## Work request
Skip the pictures. Quote every line below, exactly, from the one with "Enable 'contient des" through the final line.

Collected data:
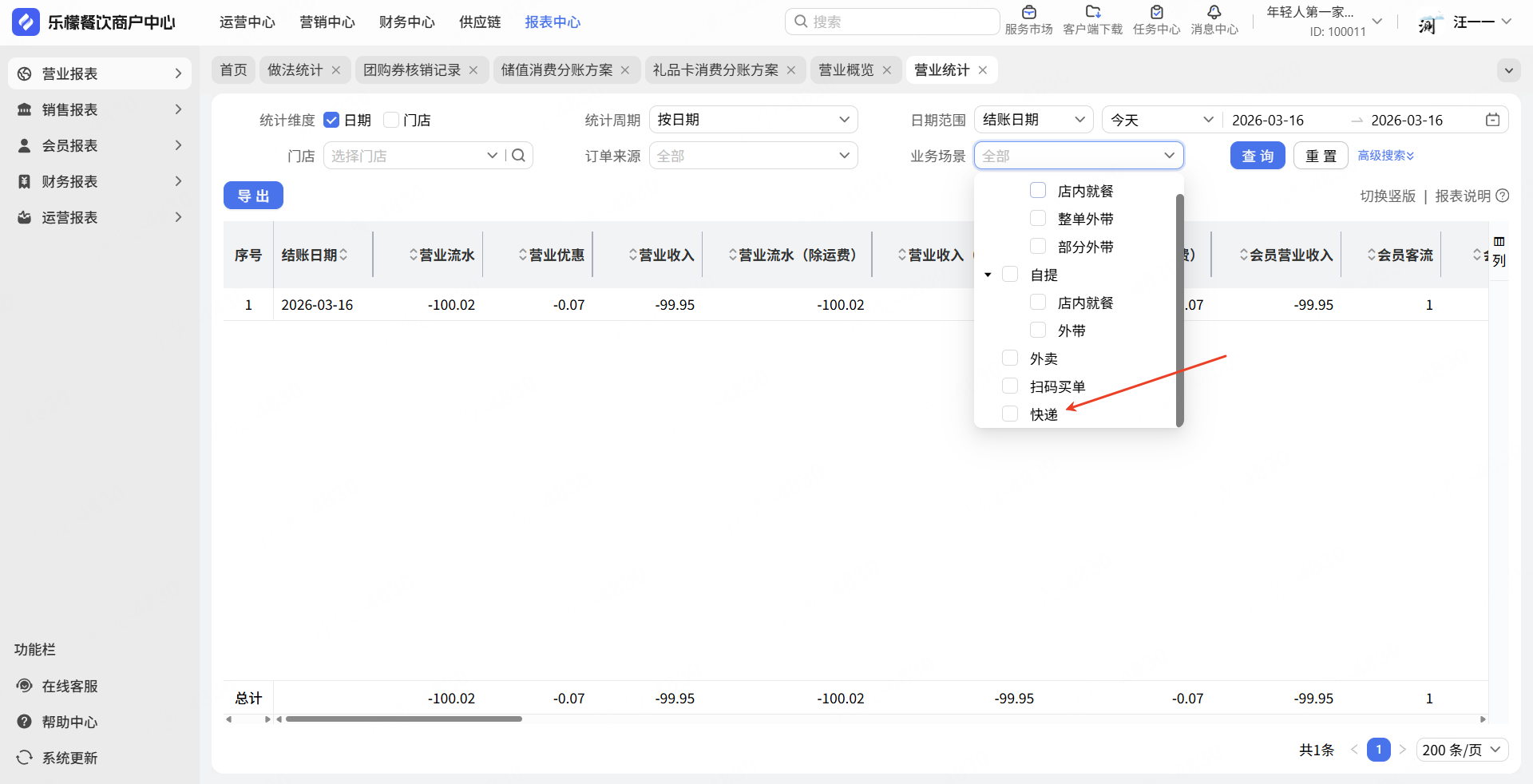1533x784 pixels.
Task: Open the 统计周期 按日期 dropdown
Action: pos(753,120)
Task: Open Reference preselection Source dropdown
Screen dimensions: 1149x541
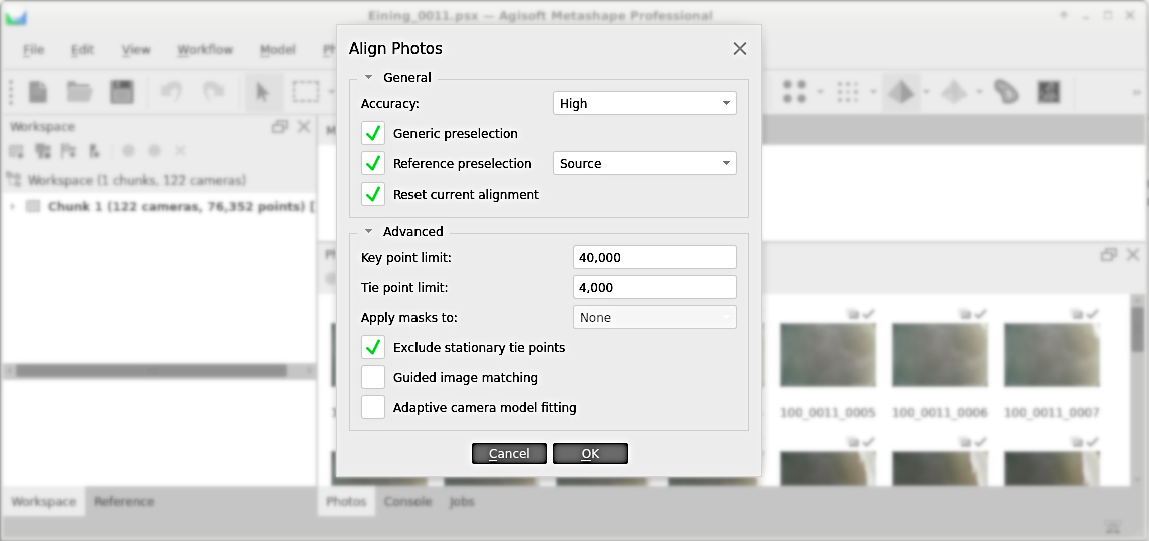Action: pyautogui.click(x=644, y=163)
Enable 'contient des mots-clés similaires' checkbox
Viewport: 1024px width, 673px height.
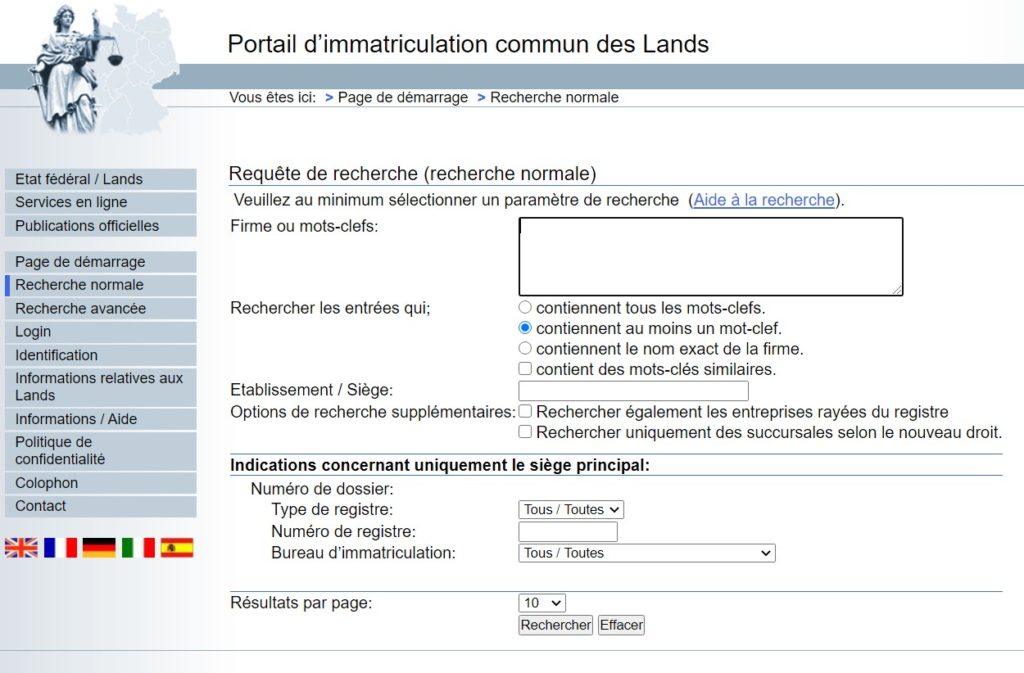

## Exercise response
Enable 'contient des mots-clés similaires' checkbox
Viewport: 1024px width, 673px height.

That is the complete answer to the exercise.